I am usually excited about reading my book club’s selections but I was especially happy when I read the back cover of The Kitchen House. It is one of those books that I had heard about without hearing anything about, if you know what I mean. But from what I thought I heard I got the feeling that it was going to be a good one. Don’t you just love osmosis?

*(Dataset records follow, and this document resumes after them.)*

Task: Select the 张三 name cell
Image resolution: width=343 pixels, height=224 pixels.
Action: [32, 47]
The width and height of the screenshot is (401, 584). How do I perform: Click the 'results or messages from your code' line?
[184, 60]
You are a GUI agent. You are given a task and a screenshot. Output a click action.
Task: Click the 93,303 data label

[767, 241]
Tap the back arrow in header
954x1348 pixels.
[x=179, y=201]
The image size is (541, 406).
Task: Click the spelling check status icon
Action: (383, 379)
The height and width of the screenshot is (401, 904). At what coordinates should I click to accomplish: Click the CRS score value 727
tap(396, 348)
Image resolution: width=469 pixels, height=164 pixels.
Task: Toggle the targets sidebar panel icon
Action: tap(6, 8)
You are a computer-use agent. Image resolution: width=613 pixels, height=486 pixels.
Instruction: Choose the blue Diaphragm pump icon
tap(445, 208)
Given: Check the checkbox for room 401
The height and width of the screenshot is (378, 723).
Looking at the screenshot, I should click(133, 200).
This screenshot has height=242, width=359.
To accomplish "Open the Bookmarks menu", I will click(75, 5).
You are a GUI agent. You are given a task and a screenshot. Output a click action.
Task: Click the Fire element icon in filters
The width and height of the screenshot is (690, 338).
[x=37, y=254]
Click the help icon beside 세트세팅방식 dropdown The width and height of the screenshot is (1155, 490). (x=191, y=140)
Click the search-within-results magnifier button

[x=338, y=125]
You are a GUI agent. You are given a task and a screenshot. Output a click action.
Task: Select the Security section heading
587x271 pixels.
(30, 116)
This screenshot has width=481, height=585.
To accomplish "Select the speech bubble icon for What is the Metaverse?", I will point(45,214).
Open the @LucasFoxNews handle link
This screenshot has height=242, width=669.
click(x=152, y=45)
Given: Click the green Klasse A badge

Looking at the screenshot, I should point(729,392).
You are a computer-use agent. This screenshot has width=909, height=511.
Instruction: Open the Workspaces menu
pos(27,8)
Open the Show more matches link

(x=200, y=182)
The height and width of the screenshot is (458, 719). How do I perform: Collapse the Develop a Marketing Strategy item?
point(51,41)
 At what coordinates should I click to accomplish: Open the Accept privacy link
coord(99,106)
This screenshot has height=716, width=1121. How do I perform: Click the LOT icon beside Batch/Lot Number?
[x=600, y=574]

Here is what the back cover, which I delicately skimmed with the utmost caution (I hate being spoiled), had to say:
When a white servant girl violates the order of plantation society, she unleashes a tragedy that exposes the worst and best in the people she has come to call her family.Orphaned while onboard ship from Ireland, seven-year-old Lavinia arrives on the steps of a tobacco plantation where she is to live and work with the slaves of the kitchen house. Under the care of Belle, the master’s illegitimate daughter, Lavinia becomes deeply bonded to her adopted family, though she is set apart from them by her white skin.
Eventually, Lavinia is accepted into the world of the big house, where the master is absent and the mistress battles opium addiction. Lavinia finds herself perilously straddling two very different worlds. When she is forced to make a choice, loyalties are brought into question, dangerous truths are laid bare, and lives are put at risk.
Just when I thought that there were [sic] new stories to tell about plantation life in Antebellum South, Kathleen Grissom has given us something unique with her first novel. She gives her readers a look at that life through the eyes of an indentured servant. I couldn’t help putting myself in Lavinia’s place, feeling her deep need for finding a home and understanding her inability to see and accept that one race of people is lesser than another.
I love that this novel is going to be offering a different perspective on a time in United States history that is marked by tragedy and cruelty. Jennifer also notes that this will be a great book for a book club discussion. I am looking forward to the discussion next Tuesday.